At the heart of the controversy is the World Bank's proposal to

resume financial support for rainforest logging, in conjunction with

other rural-development and conservation programs. Following intense

criticism from environmental groups, the Bank halted funding for

logging of primary forests in the early 1990s. But it now appears

likely that the Bank will renew its support for timber-cutting under

new, more restrictive guidelines.

 

Conservationists fear the proposed policy will do more harm than

good. Glen Barry, a conservation biologist at the University of

Wisconsin at Madison, said that he "strongly condemns" the World

Bank's plan and that, over the past decade, the Bank had "failed

miserably to reform commercial logging in Papua New Guinea,

Indonesia, Cameroon, and elsewhere."

 

"The Bank likes to talk about 'sustainable forest management' as a

euphemism for logging," he argued, "but all they truly care about

sustaining is foreign exchange revenues and timber yields - not

complex rainforest ecosystems." Barry cited a number of problems with

the World Bank plan, including a need to protect old-growth and

ecologically important forests from logging, and to safeguard forests

from being converted to exotic timber and oil-palm plantations.

 

The Rainforest Action Network, a San Francisco-based environmental

group, contends that some World Bank activities - such as structural

adjustment loans to developing nations that may fund logging

operations - would fall outside the new forest policy, and can be

very damaging ecologically.

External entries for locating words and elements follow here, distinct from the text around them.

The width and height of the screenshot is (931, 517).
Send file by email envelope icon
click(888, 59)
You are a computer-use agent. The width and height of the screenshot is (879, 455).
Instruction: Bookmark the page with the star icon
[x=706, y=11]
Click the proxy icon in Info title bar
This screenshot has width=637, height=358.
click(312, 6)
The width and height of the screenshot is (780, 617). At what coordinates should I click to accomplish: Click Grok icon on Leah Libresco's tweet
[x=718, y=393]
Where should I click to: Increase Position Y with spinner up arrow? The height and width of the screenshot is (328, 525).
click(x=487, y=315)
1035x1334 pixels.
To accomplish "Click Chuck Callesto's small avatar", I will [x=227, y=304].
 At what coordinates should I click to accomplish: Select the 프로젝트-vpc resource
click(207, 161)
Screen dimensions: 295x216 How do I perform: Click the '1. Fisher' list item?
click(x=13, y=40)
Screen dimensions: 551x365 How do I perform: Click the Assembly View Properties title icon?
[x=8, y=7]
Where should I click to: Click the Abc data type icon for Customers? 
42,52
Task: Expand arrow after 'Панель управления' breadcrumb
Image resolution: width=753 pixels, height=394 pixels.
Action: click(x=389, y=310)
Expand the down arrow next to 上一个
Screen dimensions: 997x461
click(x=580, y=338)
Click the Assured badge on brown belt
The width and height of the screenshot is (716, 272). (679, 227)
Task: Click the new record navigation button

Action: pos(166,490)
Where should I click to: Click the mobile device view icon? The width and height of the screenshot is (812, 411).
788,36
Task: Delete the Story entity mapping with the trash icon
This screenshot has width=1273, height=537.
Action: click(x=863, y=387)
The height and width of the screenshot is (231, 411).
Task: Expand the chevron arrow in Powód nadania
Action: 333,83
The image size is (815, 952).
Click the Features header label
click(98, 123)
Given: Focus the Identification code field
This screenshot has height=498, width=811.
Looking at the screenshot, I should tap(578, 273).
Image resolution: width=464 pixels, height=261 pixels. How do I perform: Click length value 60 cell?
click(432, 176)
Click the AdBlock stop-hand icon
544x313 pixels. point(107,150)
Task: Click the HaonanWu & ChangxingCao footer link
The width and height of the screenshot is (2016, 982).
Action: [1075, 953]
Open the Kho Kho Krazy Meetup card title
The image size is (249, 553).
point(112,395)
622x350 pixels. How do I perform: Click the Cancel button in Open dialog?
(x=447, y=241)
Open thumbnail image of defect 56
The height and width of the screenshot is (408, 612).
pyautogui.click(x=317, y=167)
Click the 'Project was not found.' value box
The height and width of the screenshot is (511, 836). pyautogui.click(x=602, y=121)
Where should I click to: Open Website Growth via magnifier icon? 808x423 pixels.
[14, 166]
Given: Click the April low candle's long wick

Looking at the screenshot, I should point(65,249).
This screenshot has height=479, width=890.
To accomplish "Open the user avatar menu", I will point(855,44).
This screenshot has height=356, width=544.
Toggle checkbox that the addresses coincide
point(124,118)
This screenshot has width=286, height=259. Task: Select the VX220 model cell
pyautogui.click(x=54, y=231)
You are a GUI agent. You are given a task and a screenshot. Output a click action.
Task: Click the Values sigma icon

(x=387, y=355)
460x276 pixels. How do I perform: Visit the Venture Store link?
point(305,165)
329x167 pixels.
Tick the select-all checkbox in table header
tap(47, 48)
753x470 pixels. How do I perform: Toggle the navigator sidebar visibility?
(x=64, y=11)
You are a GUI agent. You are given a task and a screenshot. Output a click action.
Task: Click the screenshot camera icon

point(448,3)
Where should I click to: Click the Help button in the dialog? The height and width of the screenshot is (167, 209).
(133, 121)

Last month, when two members of the group

dangled a banner reading "World Bank: Don't Destroy Old Growth"

inside a Washington DC building where World Bank President James

Wolfensohn was holding a press conference, activist Jaya Remis

complained that the Bank's proposed policy would "strip protection

for the world's remaining forests."

 

However, Francis Putz, an ecologist at the University of Florida and

a leading advocate of sustainable logging, reacted very differently

to the World Bank plan, saying he was "genuinely impressed" with the

new proposal. "While I always have some reservations about big donors

and big projects, I am pleased that the World Bank is going to

support efforts to make forest management compatible with

conservation and rural development," he said. He also asserted that

the Bank's plan is "loaded with safeguards" and will not fund logging

without first establishing strong ties to local communities,

environmental groups, and other stakeholders.

 

A former environmental advisor to the World Bank, Thomas Lovejoy,

echoes these views. "I agree that the World Bank's activities need to

be closely monitored," said Lovejoy, who is President of the Heinz

Center for Science, Economics and the Environment. "Logging is a

complex issue, but if we can't make tropical forests benefit local

people and be commercially valuable, then many could just end up

cleared and burned."

 

Lovejoy also feels that the World Bank is striving to learn from its

past mistakes and to develop good plans to promote sustainable

logging. The current approach, he said, is to advance with caution

and to recognize that "the devil is in the details."

 

While conservationists and logging advocates debate the wisdom of the

new World Bank plan, they agree about one thing: The success or

failure of tropical logging as a sustainable-development activity

could have an enormous impact on rainforest ecosystems worldwide.

According to Putz, one's position in the debate may ultimately "come

down to whether or not you trust the World Bank, for which strong

arguments can be made on either side."